■ What you need to do: Output every line from the one containing "Click the Home icon in Places" down to the one containing "click(x=736, y=589)", both included, reproduced word for word.

■ Entries supplied:
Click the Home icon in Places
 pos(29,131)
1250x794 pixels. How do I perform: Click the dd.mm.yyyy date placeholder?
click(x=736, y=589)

==

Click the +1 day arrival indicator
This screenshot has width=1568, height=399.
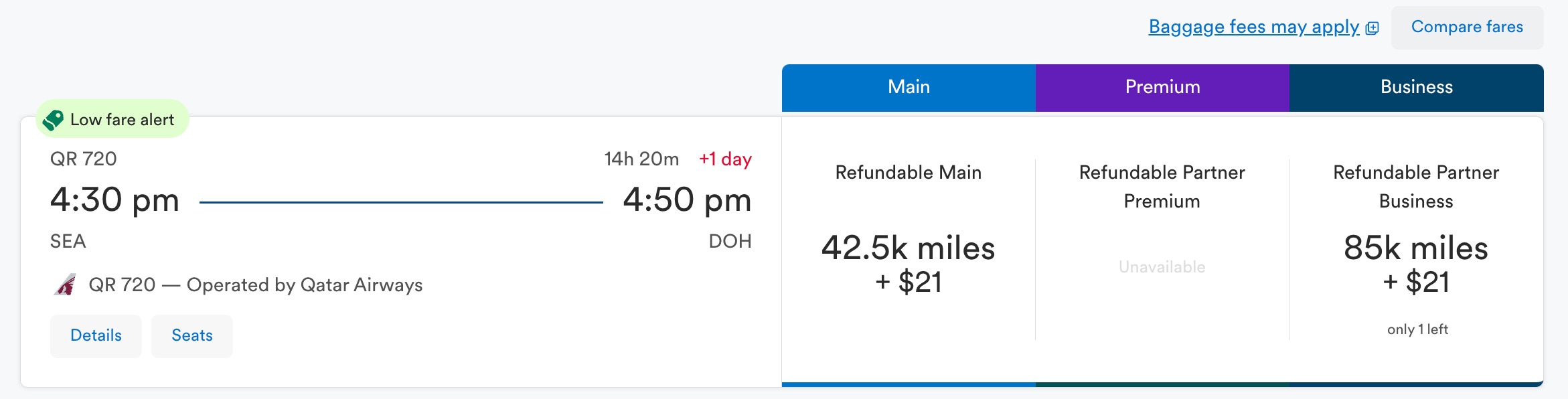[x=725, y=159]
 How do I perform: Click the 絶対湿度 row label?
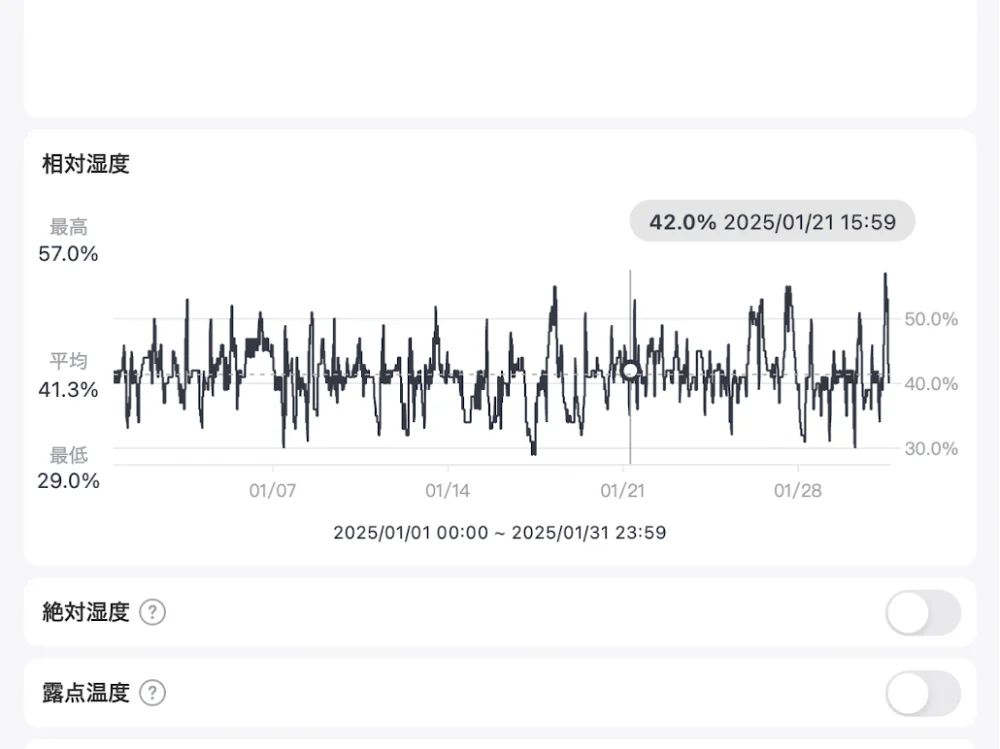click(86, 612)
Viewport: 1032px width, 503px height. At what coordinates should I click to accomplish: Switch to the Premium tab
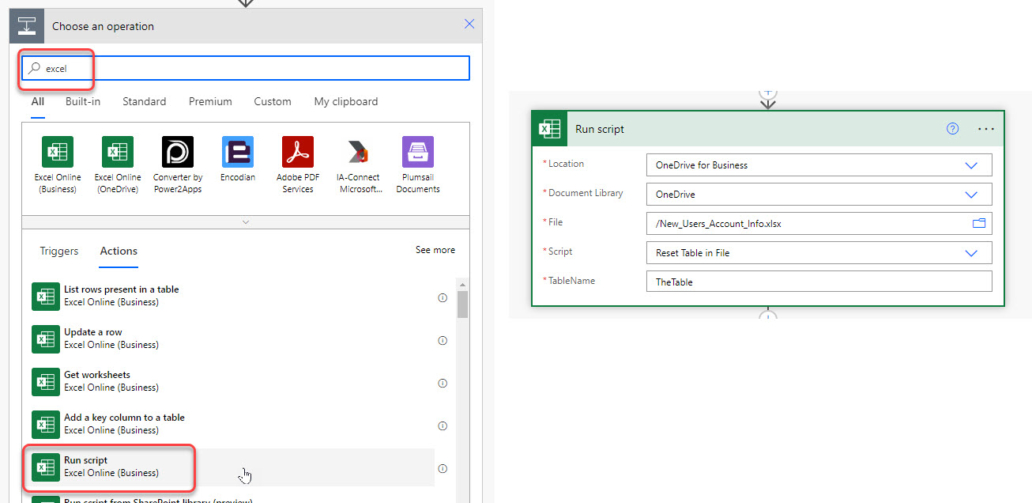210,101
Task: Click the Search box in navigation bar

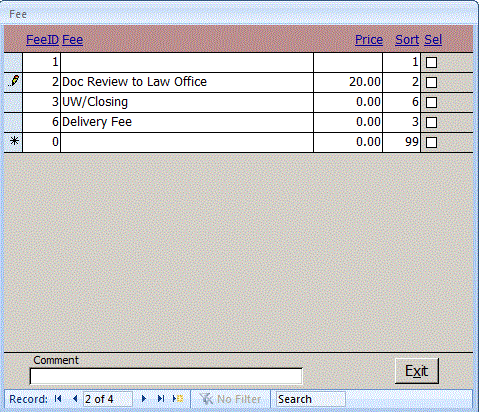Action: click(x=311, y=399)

■ Exercise result:
Click the Home icon in Places
 pos(29,131)
1250x794 pixels. How do I perform: Click the dd.mm.yyyy date placeholder?
click(x=736, y=589)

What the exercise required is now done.